Symptoms: Connections time out or are intermittently dropped.

Solutions:

  1. Corporate firewalls often block port 22. Solutions:

    • Run SSH on port 443 (the HTTPS port, which is almost never blocked).
    • Use your server’s web-based console to change the SSH port.
  2. NAT timeout: If connections drop after a period of inactivity, NAT gateways may be closing the idle TCP connection. Enable keep-alive in ZestSSH:

    • Connection editor > Keep-Alive Interval: 15-30 seconds.
  3. Double NAT: If both your device and the server are behind NAT, you may need a relay or jump host with a public IP.

Symptoms: Connection works initially but drops after minutes or hours.

Solutions:

  1. Enable SSH keep-alive (connection editor > Keep-Alive Interval). Set to 15-30 seconds.
  2. Enable Zlib compression for slow or congested links.
  3. Use tmux or screen on the server to maintain your session across drops. See the tmux Workflow guide.
  4. On mobile, review battery optimization settings. See Android Background Connections and iOS Sessions Disconnecting.

Error: Too many authentication failures for [user]

Cause: ZestSSH (or the SSH client library) offered too many keys before finding the right one, and the server’s MaxAuthTries limit was reached.

Solutions:

  1. Assign a specific identity to the connection so ZestSSH does not try multiple keys.
  2. On the server, increase MaxAuthTries in sshd_config (default is 6).

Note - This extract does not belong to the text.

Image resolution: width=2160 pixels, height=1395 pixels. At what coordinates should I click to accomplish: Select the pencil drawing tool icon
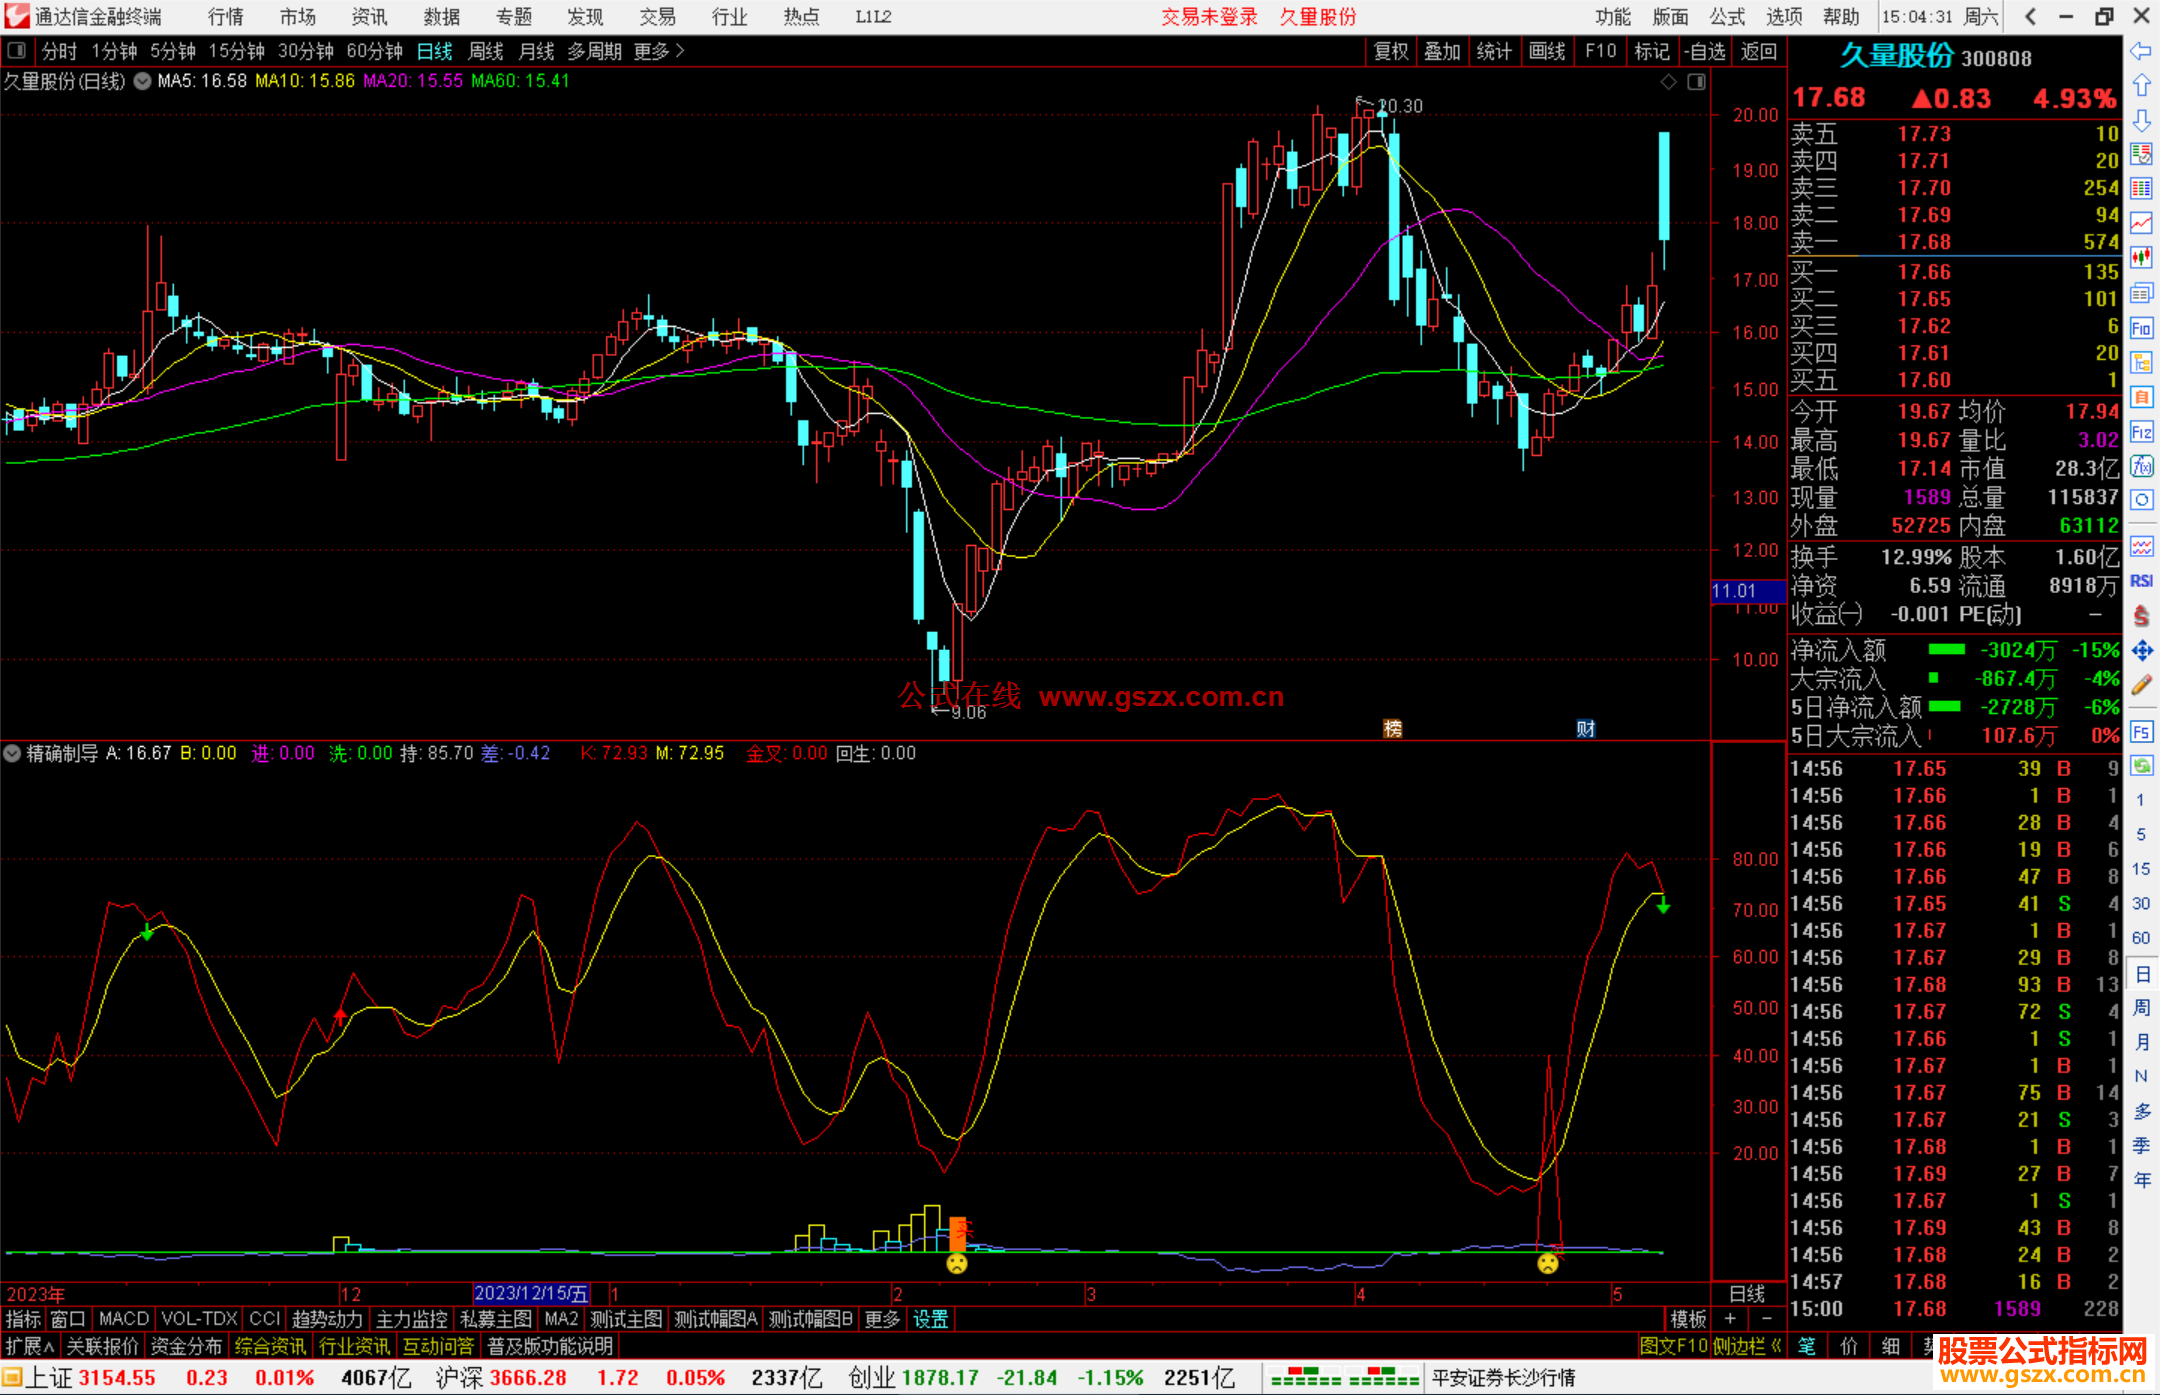[2141, 686]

Error: kex error or no matching key exchange method found

Cause: The server and ZestSSH have no key exchange algorithms in common. This usually means the server is very old.

Solutions:

  1. Check the server’s supported KEX algorithms: ssh -Q kex (on the server).
  2. Update the server’s OpenSSH to a newer version that supports modern algorithms.
  3. See Supported KEX Algorithms for the full list ZestSSH supports.